Reducing Latencies and Downtime: Concurrent Refresh of Materialized View

Table of Contents

Context
🐌 Issue - It’s Slow and Down
🔎 The Investigations
✅ The Solution - Concurrent Refreshing of Materialized Views
⚡ Now It’s Fast and Up!
🙅‍♂️ Solutions I Considered But Didn’t Work Or Pursue

Context

Handling the vast amount of data required to compute salary information for NodeFlair Salaries was a challenge. To tackle this, we leveraged Materialized Views to speed up the process.

If you’re curious about the details, check out my previous blogpost on how this works.

🐌 Issue - It’s Slow and Down

Over time, we’ve noticed the latencies for NodeFlair Salaries creeping up, leading to some serious downtime.

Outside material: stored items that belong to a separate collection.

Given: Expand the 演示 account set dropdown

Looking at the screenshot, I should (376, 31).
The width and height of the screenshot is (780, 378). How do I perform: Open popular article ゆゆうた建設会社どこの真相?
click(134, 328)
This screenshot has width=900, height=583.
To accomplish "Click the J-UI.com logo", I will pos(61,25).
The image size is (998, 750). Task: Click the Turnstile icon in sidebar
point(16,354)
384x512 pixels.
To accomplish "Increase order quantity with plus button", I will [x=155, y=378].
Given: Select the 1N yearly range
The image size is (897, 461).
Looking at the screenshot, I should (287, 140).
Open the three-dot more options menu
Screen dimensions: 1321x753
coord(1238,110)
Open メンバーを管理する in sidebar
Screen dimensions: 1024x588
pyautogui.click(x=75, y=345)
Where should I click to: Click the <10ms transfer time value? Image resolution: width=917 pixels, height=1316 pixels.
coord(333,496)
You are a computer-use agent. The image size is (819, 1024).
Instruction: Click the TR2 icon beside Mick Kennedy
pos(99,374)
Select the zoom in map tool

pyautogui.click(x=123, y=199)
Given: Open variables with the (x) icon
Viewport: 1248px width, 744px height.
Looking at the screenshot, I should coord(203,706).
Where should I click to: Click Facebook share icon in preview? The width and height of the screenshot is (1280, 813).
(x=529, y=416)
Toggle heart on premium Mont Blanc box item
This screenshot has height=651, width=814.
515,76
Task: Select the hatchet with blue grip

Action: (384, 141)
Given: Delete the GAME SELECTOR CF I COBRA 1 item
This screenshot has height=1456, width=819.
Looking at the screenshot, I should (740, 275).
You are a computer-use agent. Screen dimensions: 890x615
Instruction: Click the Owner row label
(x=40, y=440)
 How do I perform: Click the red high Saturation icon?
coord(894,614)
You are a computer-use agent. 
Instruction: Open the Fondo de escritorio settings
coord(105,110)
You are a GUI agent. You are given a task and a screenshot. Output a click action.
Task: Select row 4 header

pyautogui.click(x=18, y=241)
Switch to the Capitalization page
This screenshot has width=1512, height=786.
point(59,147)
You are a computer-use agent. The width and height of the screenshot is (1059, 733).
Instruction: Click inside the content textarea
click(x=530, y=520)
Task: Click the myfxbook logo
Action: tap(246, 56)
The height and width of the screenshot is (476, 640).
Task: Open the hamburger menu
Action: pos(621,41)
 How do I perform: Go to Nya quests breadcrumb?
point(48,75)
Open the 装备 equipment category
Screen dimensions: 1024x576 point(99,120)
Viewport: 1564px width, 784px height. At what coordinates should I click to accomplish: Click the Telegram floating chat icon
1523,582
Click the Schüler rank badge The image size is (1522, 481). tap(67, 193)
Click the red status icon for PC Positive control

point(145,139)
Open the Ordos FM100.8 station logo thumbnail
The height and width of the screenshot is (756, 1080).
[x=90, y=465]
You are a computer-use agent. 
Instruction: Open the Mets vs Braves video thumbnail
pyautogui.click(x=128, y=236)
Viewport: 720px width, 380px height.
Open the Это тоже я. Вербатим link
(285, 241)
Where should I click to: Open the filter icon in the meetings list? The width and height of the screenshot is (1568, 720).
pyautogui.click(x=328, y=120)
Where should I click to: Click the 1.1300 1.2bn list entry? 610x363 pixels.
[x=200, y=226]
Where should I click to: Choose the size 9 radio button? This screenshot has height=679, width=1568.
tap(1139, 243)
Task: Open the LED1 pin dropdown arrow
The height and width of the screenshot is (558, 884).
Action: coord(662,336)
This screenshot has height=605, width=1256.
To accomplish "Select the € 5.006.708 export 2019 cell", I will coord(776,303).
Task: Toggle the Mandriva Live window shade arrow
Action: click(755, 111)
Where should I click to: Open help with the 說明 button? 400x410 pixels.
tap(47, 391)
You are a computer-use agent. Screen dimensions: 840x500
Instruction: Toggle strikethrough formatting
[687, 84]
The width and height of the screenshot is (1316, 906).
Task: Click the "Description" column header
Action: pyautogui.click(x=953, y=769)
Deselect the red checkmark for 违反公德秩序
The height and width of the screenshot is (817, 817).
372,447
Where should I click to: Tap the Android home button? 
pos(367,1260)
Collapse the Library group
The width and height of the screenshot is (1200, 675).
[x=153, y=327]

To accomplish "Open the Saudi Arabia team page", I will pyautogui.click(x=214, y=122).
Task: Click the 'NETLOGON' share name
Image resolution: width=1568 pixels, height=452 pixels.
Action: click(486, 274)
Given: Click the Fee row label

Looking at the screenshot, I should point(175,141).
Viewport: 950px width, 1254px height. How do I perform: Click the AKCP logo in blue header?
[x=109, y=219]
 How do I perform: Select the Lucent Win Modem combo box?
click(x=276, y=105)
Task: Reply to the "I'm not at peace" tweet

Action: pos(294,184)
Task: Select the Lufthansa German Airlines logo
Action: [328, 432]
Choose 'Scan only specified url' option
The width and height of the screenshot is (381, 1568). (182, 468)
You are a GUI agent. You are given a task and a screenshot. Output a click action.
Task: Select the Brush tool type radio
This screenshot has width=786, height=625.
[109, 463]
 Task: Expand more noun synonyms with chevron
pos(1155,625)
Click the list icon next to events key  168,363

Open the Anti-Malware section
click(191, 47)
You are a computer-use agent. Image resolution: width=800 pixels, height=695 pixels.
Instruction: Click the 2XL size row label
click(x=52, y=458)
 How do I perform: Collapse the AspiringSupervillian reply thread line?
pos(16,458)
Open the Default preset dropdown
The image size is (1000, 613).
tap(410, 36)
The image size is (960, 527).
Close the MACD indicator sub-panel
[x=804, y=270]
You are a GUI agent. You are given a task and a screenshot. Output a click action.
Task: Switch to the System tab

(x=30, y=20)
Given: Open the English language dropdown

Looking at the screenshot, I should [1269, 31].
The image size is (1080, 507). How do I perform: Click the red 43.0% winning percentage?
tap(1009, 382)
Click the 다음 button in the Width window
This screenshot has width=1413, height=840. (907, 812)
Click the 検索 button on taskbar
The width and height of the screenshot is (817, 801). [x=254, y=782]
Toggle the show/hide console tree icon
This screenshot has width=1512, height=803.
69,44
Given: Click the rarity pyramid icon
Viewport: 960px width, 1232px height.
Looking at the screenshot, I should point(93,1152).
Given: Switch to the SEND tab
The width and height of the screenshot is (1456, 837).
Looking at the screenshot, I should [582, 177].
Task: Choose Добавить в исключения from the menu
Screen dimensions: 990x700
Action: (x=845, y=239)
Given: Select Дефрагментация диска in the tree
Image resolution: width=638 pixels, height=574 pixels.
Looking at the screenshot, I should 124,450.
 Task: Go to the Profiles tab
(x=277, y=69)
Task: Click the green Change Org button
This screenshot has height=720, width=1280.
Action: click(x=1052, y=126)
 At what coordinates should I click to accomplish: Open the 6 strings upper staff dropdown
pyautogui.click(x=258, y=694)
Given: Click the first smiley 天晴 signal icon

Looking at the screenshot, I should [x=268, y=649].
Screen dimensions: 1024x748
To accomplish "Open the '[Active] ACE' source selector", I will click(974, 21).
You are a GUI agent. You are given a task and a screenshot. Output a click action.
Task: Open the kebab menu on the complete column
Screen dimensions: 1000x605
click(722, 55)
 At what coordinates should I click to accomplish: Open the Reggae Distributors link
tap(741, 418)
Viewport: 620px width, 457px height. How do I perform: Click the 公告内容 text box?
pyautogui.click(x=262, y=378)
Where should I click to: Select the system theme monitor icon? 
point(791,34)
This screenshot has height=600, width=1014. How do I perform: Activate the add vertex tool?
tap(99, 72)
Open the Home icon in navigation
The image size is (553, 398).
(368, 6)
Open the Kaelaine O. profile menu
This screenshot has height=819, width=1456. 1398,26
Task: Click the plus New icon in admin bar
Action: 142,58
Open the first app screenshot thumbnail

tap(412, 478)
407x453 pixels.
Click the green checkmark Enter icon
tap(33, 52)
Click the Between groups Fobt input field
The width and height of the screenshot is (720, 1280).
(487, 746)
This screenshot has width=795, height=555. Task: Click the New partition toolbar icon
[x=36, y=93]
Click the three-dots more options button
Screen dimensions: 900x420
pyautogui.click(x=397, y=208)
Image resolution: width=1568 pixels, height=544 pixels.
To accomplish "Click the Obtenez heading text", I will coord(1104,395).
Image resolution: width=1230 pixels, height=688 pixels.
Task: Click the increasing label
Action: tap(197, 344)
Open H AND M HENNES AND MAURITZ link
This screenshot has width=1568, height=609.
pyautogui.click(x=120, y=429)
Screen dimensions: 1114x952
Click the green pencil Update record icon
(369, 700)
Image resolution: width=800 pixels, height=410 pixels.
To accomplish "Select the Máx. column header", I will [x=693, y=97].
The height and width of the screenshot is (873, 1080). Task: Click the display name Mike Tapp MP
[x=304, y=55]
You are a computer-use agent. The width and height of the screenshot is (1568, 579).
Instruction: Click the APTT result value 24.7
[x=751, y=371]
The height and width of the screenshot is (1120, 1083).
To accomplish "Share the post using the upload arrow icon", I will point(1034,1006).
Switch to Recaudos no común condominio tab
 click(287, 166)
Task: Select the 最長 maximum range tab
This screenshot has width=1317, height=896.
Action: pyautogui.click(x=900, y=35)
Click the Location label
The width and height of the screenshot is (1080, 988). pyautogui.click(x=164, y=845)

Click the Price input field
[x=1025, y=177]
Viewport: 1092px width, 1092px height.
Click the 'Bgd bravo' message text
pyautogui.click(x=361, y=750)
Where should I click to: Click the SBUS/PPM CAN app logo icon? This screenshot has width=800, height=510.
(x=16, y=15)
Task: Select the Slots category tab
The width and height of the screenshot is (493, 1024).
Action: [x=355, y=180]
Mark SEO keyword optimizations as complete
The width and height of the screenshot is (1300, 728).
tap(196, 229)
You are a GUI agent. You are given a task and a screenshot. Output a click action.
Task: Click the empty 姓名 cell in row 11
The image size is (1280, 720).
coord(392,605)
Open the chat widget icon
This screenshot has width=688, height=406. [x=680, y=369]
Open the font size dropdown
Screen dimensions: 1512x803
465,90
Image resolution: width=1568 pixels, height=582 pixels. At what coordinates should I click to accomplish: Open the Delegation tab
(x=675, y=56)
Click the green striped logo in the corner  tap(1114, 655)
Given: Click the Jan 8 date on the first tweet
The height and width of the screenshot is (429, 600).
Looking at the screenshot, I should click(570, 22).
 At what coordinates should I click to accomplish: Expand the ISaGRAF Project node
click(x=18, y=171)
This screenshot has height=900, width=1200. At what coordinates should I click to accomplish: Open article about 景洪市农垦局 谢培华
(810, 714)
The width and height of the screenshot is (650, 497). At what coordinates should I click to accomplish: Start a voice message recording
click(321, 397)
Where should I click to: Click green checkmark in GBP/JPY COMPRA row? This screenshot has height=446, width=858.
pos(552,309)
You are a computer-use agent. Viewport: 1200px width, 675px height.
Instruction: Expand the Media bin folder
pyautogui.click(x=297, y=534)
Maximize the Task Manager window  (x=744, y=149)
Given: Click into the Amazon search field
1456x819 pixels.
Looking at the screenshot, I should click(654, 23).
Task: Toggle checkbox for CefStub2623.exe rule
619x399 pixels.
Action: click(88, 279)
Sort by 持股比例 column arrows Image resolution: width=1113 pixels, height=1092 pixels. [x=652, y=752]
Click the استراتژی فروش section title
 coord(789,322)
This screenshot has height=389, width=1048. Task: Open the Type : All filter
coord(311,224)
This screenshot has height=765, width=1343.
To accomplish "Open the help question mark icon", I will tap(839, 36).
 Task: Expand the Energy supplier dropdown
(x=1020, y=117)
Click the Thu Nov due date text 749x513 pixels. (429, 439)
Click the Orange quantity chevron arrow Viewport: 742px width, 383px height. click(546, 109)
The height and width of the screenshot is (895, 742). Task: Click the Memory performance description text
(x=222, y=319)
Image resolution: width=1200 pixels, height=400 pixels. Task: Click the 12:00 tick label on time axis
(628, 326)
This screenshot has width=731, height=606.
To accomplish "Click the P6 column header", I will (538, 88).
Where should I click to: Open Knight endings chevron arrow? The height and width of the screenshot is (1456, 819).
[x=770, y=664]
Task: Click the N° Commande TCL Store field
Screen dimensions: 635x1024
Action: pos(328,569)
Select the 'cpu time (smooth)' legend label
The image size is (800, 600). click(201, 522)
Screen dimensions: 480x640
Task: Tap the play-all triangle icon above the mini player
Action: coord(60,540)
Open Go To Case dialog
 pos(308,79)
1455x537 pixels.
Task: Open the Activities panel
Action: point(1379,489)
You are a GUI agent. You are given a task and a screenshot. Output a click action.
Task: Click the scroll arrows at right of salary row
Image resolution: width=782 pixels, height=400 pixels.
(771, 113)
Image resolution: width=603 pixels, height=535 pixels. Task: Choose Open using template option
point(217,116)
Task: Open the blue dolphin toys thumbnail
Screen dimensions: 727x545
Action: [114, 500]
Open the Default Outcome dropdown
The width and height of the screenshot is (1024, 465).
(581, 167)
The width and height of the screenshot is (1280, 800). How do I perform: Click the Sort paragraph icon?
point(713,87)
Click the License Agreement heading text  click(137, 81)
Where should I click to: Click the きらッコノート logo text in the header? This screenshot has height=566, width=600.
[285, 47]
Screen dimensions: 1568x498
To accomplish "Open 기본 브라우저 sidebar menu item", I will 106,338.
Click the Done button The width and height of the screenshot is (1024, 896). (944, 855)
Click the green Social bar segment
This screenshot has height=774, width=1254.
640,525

Our average uptime, defined as loading times exceeding 5 seconds, plummeted to just 84% — yikes!

And the average latency? A staggering 2155ms. Just think about the pain for p0.9 and beyond!

🔎 The Investigations

I’ve been digging into Amazon RDS Performance Insights and it’s clear: our Average Active Sessions (AAS) are regularly blowing past the max vCPU limit of 2. We’re running on a t4g.medium instance, so this should be expected.

What’s driving this? It’s mostly IO:DataFileRead and IPC:BufferIO.

Reading into Amazon RDS’s documentation, here’s the TL;DR of the potential causes:

IO:DataFileRead - Your shared buffer pool might be too small. It’s time to upsize that
IPC:BufferIO - Typically happens when multiple connections are gunning for the same page while an I/O operation is still pending.

✅ The Solution - Concurrent Refreshing of Materialized Views

The IPC:BufferIO gave us a solid lead. It’s rare to see multiple connections hitting the same page during I/O—after all, we don’t change data THAT often.

Or maybe we do?

We’re using the Scenic gem for our database views. By default, it uses a non-concurrent refresh, which locks the view while it’s being updated.

We’ve made the switch to concurrent refresh to allow for real-time assessment during updates. Just remember, this needs unique indexes on the views - no biggie.

⚡ Now It’s Fast and Up!

The Upgrade - nodeflair.com/salaries: We slashed average latency by a staggering 64%, bringing it down from 2155ms to just 780ms. Downtime is now a thing of the past, dropping from 15.8% to a perfect 0%.

And that’s not all. Here are some additional wins:

nodeflair.com: Average latency cut by 25%, from 1000ms to 750ms.
nodeflair.com/jobs: Average latency improved by 20%, from 500ms to 400ms.

🙅‍♂️ Solutions I Considered But Didn’t Work Or Pursue

Here are some potential solutions I thought about but decided against due to cost or complexity. They remain options only if all else fails.

Caching

We hit a snag with Rails’ built-in Fragment Caching. The real bottleneck wasn’t in the views; it was in the database.

What about Low-Level Caching?

Rails defaults to MemoryStore for caching, but that’s not cutting it for us. With multiple EC2 servers, each with its own memory cache, other servers can’t access the data. Plus, Elastic Beanstalk’s auto-scaling and deployment cycles nuke cached data indirectly by creating new instances.

So, we switched gears and integrated Redis as our cache store — since we’re already using Redis with Sidekiq. This allowed us to cache results and invalidate them only when the view gets successfully materialized. We also cached other common, infrequently changing DB queries, which cut down on database load and improved response times.

Unfortunately, while it’s an improvement, it didn’t completely solve the issue.

Upgrading RDS Instance Type

t4g.large - Costs 2x more but only doubles the RAM
t4g.xlarge - Provides 8GB of RAM and 4 vCPUs, but costs 4x more.

Partitioning

Partitioning is a new territory for me, and there’s a lot of uncertainty around its effectiveness.

Also, given our current data volume, it’s unlikely we need it at this stage.